Par ailleurs, l'exploitation de ses ordinateurs montre que jamais, contrairement à ses dires, Romain Farina n'a arrêté de consommer des images pédopornographiques. Après sa condamnation en 2008, il a simplement utilisé des logiciels de cryptage qui permettent d'accéder incognito au darknet, sorte d'Internet officieux bien connu des pédophiles. Les enquêteurs ont retrouvé 28 000 clichés d'une violence extrême, sur lesquelles apparaissent des fillettes et même des bébés... Des photos qu'il utilisait pour se mettre en scène dans de sordides photomontages, en y ajoutant, parfois, les visages de ses victimes. Dans un disque dur, les enquêteurs ont aussi saisi des photos de ses élèves, prises par ses soins dans les vestiaires, lors de sorties à la piscine. Il encourt vingt ans de prison.

VIDEO. Villefontaine, avril 2015 : le témoignage du père d'une victime


Instituteur pédophile : le père d'une victime... par leparisien

L'affaire qui a tout changé

Après des mois de travail législatif, et une première censure du Conseil constitutionnel en août, une loi taillée sur mesure pour répondre aux manquements révélés par l'affaire de Villefontaine est en passe d'être adoptée par le Parlement, qui devrait la voter le 5 avril.

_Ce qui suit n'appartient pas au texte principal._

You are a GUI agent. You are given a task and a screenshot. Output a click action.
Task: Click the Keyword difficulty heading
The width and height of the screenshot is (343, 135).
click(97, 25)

Selon ce texte, toute condamnation pour infraction sexuelle d'une personne exerçant une activité professionnelle au contact de mineurs (enseignants, animateurs...) devra obligatoirement être transmise à l'employeur. Il viendra remplacer une circulaire qui, comme l'a notamment montré cette affaire, était loin d'être toujours appliquée... En outre, il permettra aux procureurs de faire état de leurs soupçons à l'employeur dès le stade de la garde à vue, s'ils le jugent nécessaire. Une disposition assortie de nombreux garde-fous, afin de ne pas mettre en péril le principe de la présomption d'innocence. L'Education nationale pourra alors, le temps de la procédure judiciaire, suspendre l'enseignant concerné à titre conservatoire ou en tout cas l'éloigner des salles de classe, avant une éventuelle radiation -- 27 d'entre elles ont été prononcées pour ce motif en 2015.

Les antécédents des 850 000 enseignants passés au peigne fin

De son côté, la justice se dote d'un nouvel outil : la possibilité d'interdire à une personne mise en examen et laissée libre sous contrôle judiciaire d'exercer toute activité en lien avec des mineurs, ce qui n'était jusque-là pas possible avant condamnation. Interdiction qui pourra désormais être prononcée également à l'égard des bénévoles et non plus seulement des salariés, en réponse à cette affaire d'avril dernier en Loire-Atlantique dans laquelle l'animateur d'un club de roller avait pu récidiver en profitant de ce vide juridique.

Enfin, en attendant le vote de la loi, l'Education nationale s'est d'ores et déjà attelée à une lourde tâche : passer au peigne fin les antécédents judiciaires des 850 000 enseignants. Objectif : vérifier qu'aucun d'entre eux n'ait déjà été condamné sans que sa hiérarchie ne soit au courant, comme à Villefontaine. Jusqu'ici, un seul et unique contrôle était effectué en début de carrière, puis plus rien. Un travail qui a, là aussi, nécessité de modifier plusieurs textes et qui a démarré le 26 janvier dernier. Sur la seule académie qui a déjà été passée en revue, aucun cas problématique n'aurait été décelé. L'Education nationale s'est donné entre douze et dix-huit mois pour terminer ce vaste chantier.